### Problem statement:
Put each line of the data below into a JSON list of strings, one string per line, skipping blank lines. Leave the pictures out.

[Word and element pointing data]
◇ ◇ ◇ ◇ ◇

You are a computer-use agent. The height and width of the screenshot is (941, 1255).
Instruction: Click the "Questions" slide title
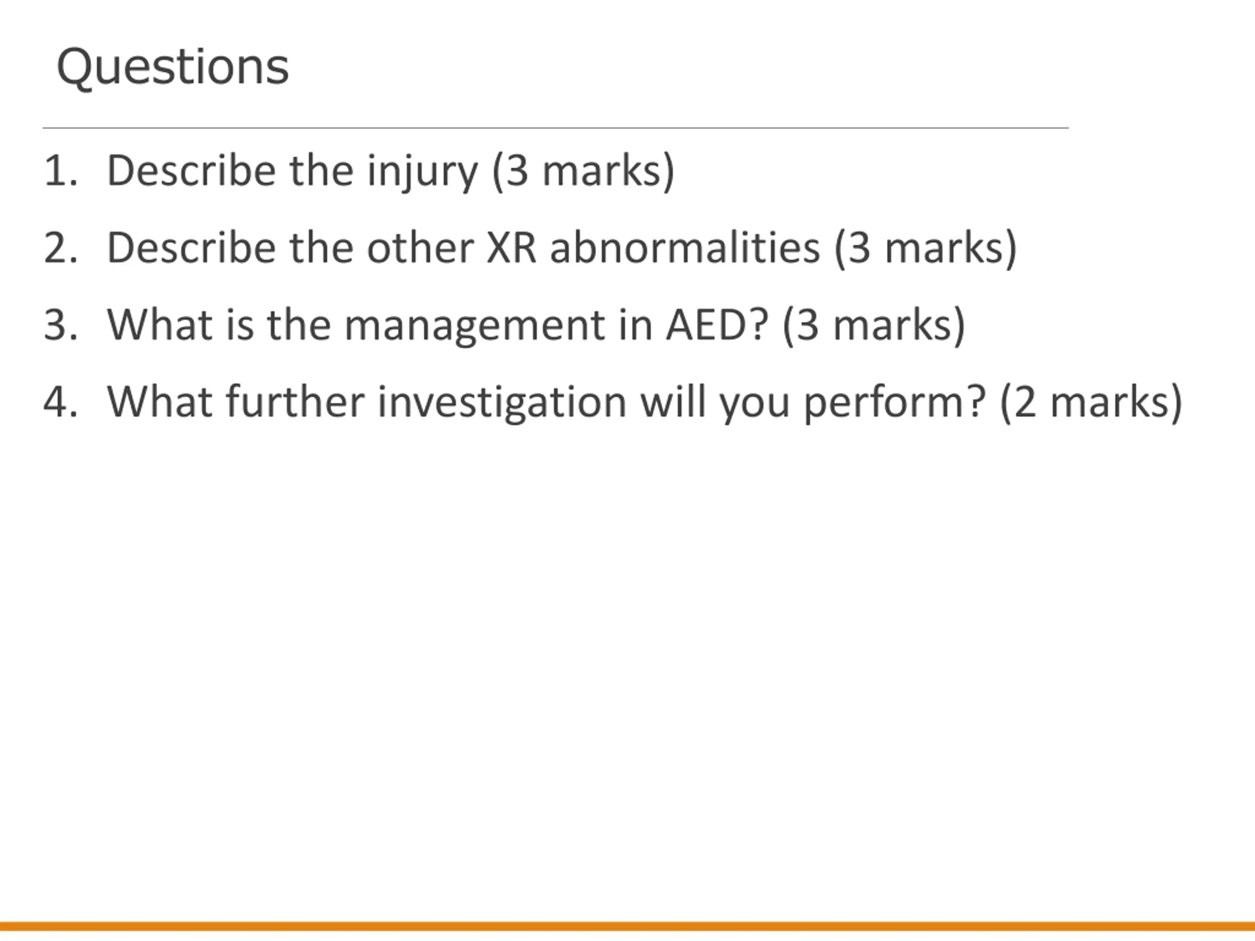173,68
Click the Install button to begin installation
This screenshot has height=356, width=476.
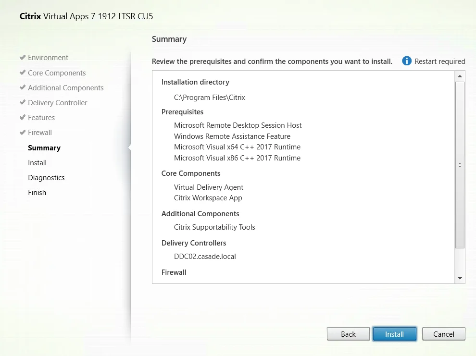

◇ ◇ ◇ ◇ ◇

### Final answer:
[
  "You are a computer-use agent. The height and width of the screenshot is (941, 1255).",
  "Instruction: Click the \"Questions\" slide title",
  "173,68",
  "Click the Install button to begin installation",
  "This screenshot has height=356, width=476."
]